Namun, di lain sisi, doktrin itu—yang kemudian juga menular pada kelompok masyarakat lainnya, terutama mereka yang mengadopsi gaya hidup bugar dengan berolahraga secara teratur—melahirkan kebiasaan mengonsumsi suplemen secara teratur, kadang dalam jumlah yang cukup banyak, seperti yang disinyalir oleh Armandoni.
Mungkin, kebiasaan seperti itu tidak juga salah. Dalam satu perbincangan membahas soal suplemen, Mury Kuswari yang Ketua Umum Asosiasi Nutrisionis Olahraga dan Kebugaran Indonesia (ANOKI) serta-merta menyodorkan sebuah diagram yang isinya mengejutkan. Dalam diri komunitas olahraga itu sendiri terdapat perbedaan cara pandang terhadap suplemen.

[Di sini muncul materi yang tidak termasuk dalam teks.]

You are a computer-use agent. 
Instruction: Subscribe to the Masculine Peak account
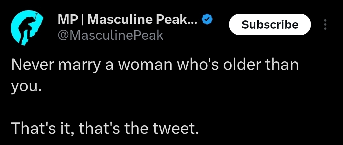pyautogui.click(x=270, y=24)
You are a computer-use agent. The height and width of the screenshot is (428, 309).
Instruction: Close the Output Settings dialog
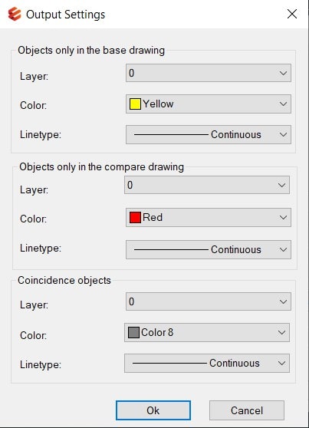coord(292,14)
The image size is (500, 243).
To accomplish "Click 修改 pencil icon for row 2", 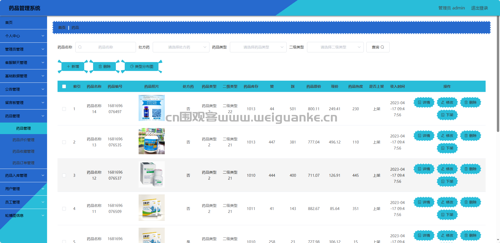I will coord(443,136).
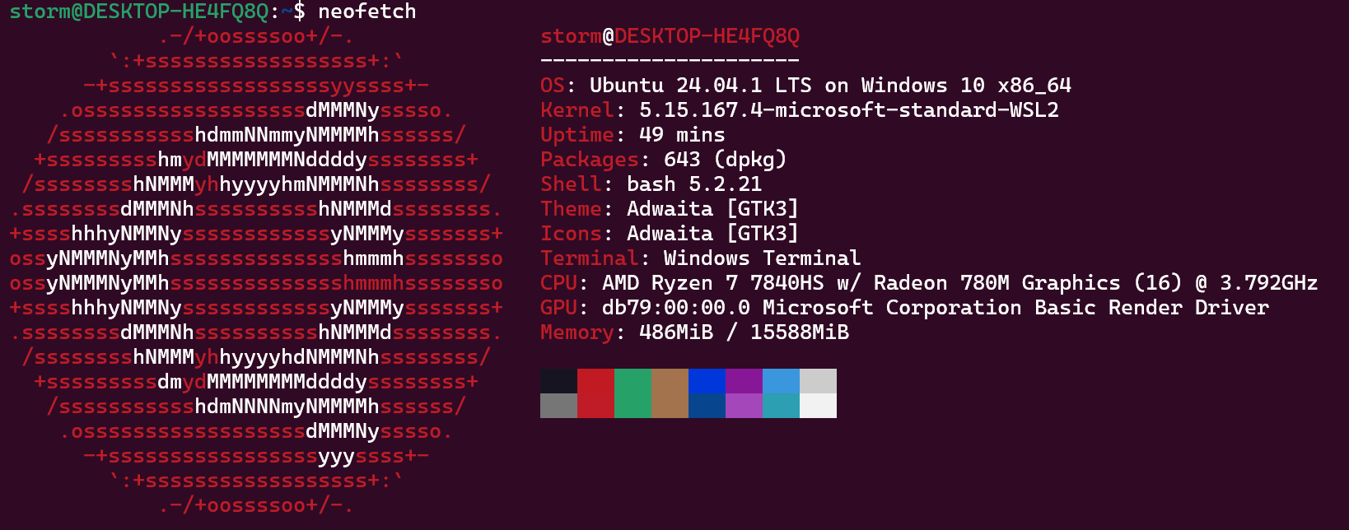Click the light violet color swatch
The image size is (1349, 530).
(x=744, y=406)
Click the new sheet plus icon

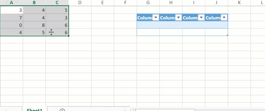tap(62, 110)
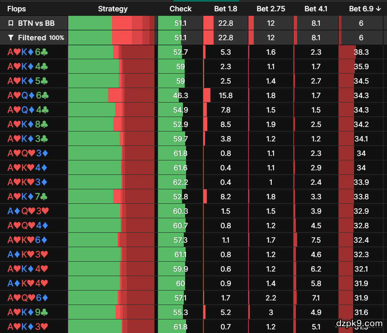Click the BTN vs BB strategy bar
Image resolution: width=387 pixels, height=333 pixels.
[111, 23]
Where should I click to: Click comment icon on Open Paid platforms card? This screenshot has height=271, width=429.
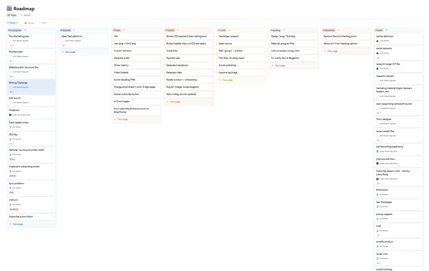point(63,45)
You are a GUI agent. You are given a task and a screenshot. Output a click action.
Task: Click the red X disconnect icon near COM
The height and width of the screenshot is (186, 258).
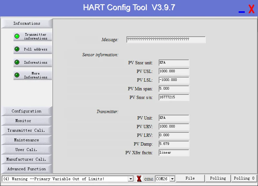pos(139,179)
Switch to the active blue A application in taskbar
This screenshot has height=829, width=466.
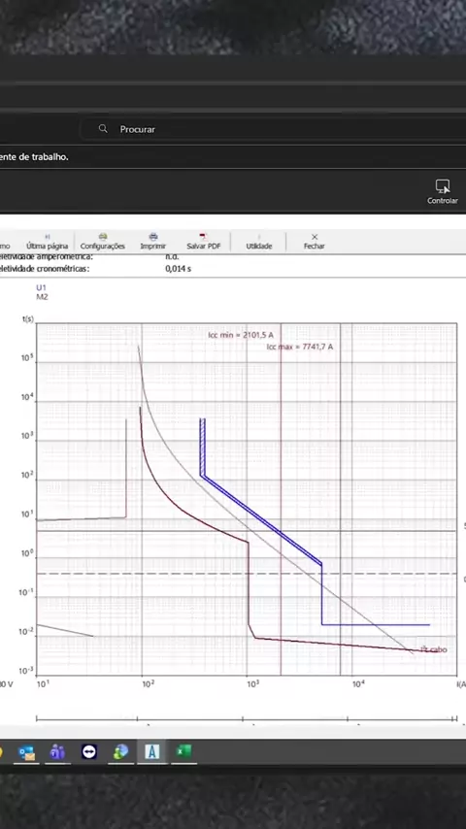pos(151,751)
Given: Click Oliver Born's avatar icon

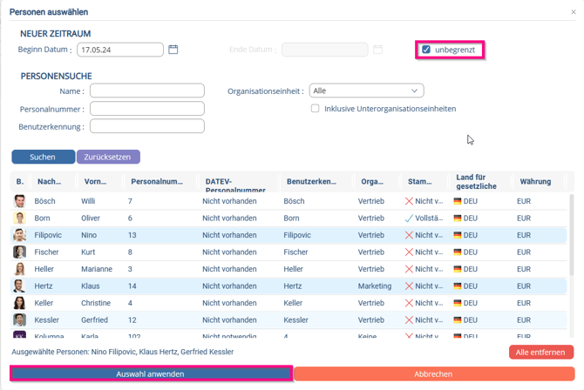Looking at the screenshot, I should [19, 218].
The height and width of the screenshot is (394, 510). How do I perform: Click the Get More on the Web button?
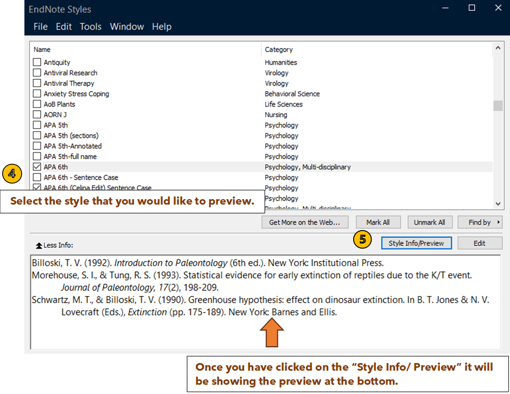[x=304, y=222]
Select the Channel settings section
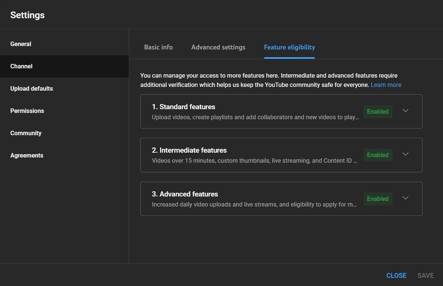The height and width of the screenshot is (286, 443). tap(21, 66)
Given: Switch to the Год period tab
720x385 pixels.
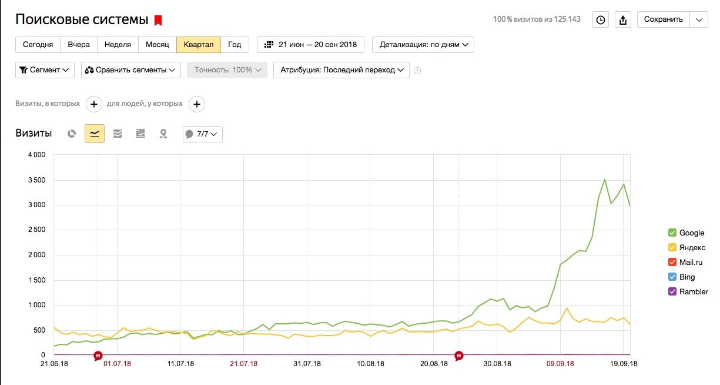Looking at the screenshot, I should [235, 45].
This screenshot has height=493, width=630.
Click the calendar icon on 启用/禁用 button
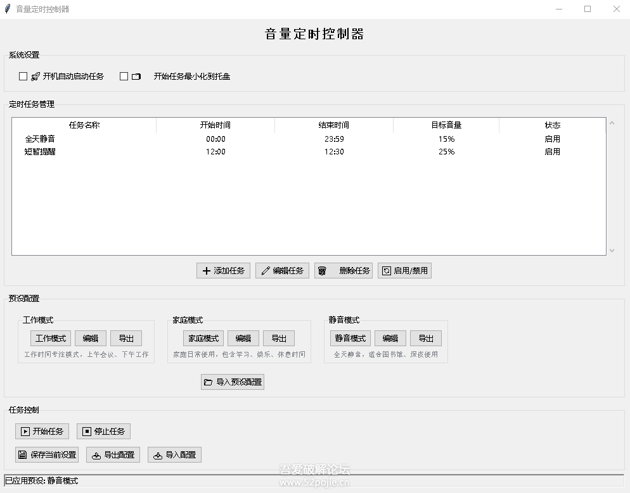(x=386, y=270)
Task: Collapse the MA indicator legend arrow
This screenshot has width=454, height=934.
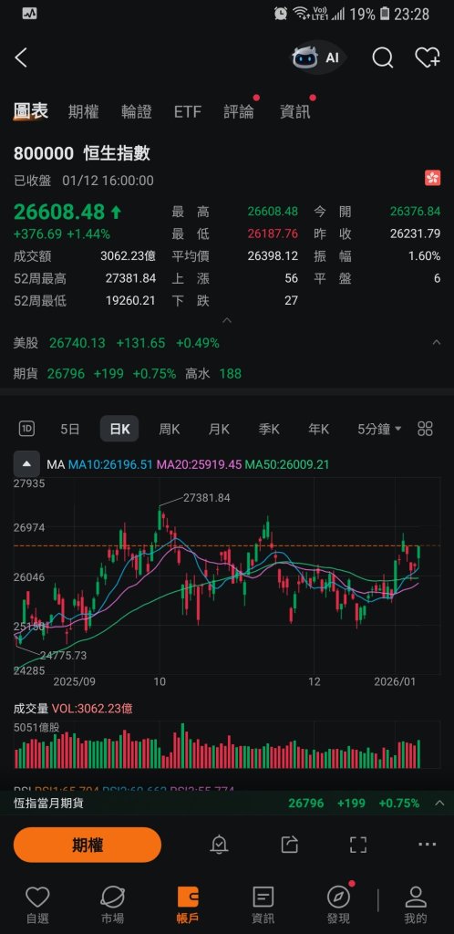Action: click(x=26, y=464)
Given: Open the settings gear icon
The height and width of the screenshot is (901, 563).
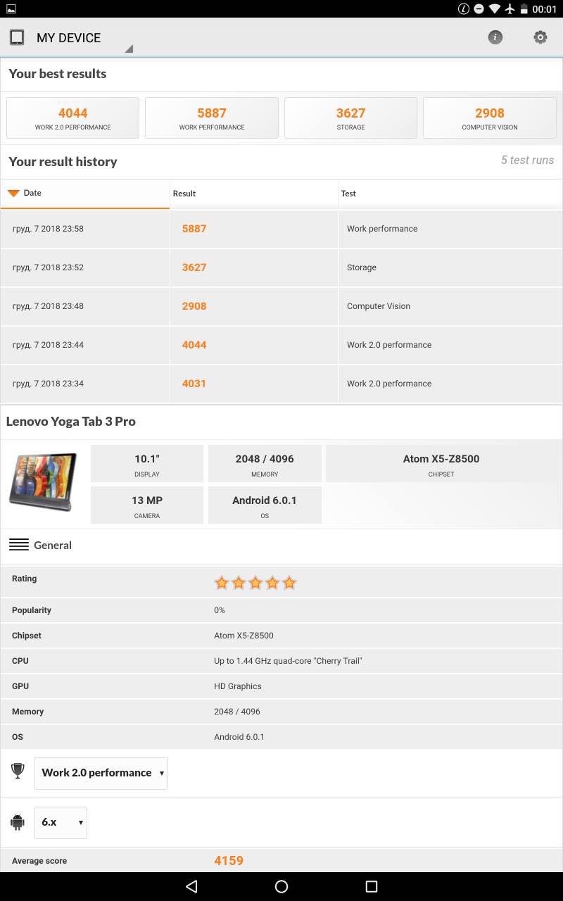Looking at the screenshot, I should coord(540,37).
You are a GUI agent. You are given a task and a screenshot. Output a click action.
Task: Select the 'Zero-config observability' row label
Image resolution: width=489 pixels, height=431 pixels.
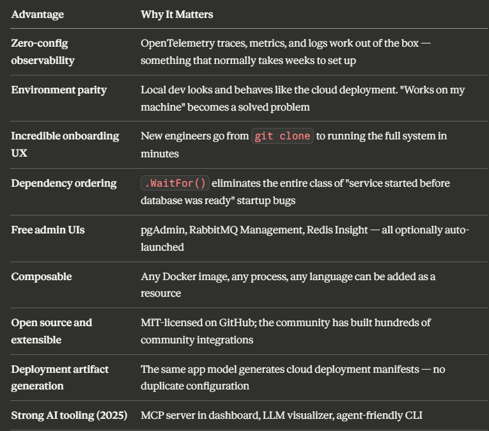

Banyak atlet, pelatih, orangtua—tentu saja dengan dukungan kalangan industri suplemen secara langsung ataupun tidak langsung—memulai rezim zat gizi olahraga (sports nutrition) dengan menempatkan suplemen, juga sebagai kebutuhan awal.
Hal ini bisa jadi berarti, pola makan seperti biasa (yang belum tentu telah memenuhi kriteria asupan seimbang) tetap dilanjutkan, tetapi hal itu disadari tidaklah mencukupi untuk kebutuhan peningkatan dan perkembangan prestasi dan latihan.
Banyak atlet telah “dididik” untuk memiliki jumlah waktu makan yang lebih banyak.
Atau, pola makan dan kebutuhan zat gizi semula dilanjutkan dengan jumah yang ditingkatkan, tetapi praktik itu disadari tidak akan mencukupi karena terbentur pada ”waktu” yang tetap 24 jam. Kasarnya, waktu yang sehari itu harus dibagi untuk latihan spesifik cabang olahraga, latihan fisik sebagai pendukung, ditambah aktivitas sebagaimana warga lainnya: bekerja atau sekolah, istirahat, kegiatan sosial, dan makan.
Jika sekali mengasup sepiring makan siang menghabiskan waktu 30 menit, misalnya, berapa waktu tambahan yang diperlukan untuk menghabiskan dua piring. Belum lagi, jika orang kebanyakan makan tiga kali dalam sehari, banyak atlet telah ”dididik” untuk memiliki jumlah waktu makan yang lebih banyak.
Misalnya, tiga kali makan pokok termasuk sarapan, sekian kali kudapan bergizi (sebelum atau pascalatihan), dan sekali memasok zat gizi bermutu (antara lain kaldu atau protein seperti susu) sebelum tidur.
Atlet sejak mereka berstatus atlet pelajar memang mesin energi yang besar. Hal itu, antara lain, dicontohkan oleh pengasuh klub renang AS, Rivertown Aquatics, dalam situs mereka. Seorang perenang, misalnya, memerlukan energi hingga 10 kalori dalam semenit latihan.
Jika seorang perenang putra usia 14 tahun berlatih satu jam dalam sehari, kebutuhan energinya lebih banyak hingga 500 kilokalori dibandingkan kebutuhan remaja normal. Jika latihan dua jam, bisa lebih banyak 800 kalori (dengan K besar yang menunjukkan kilokalori).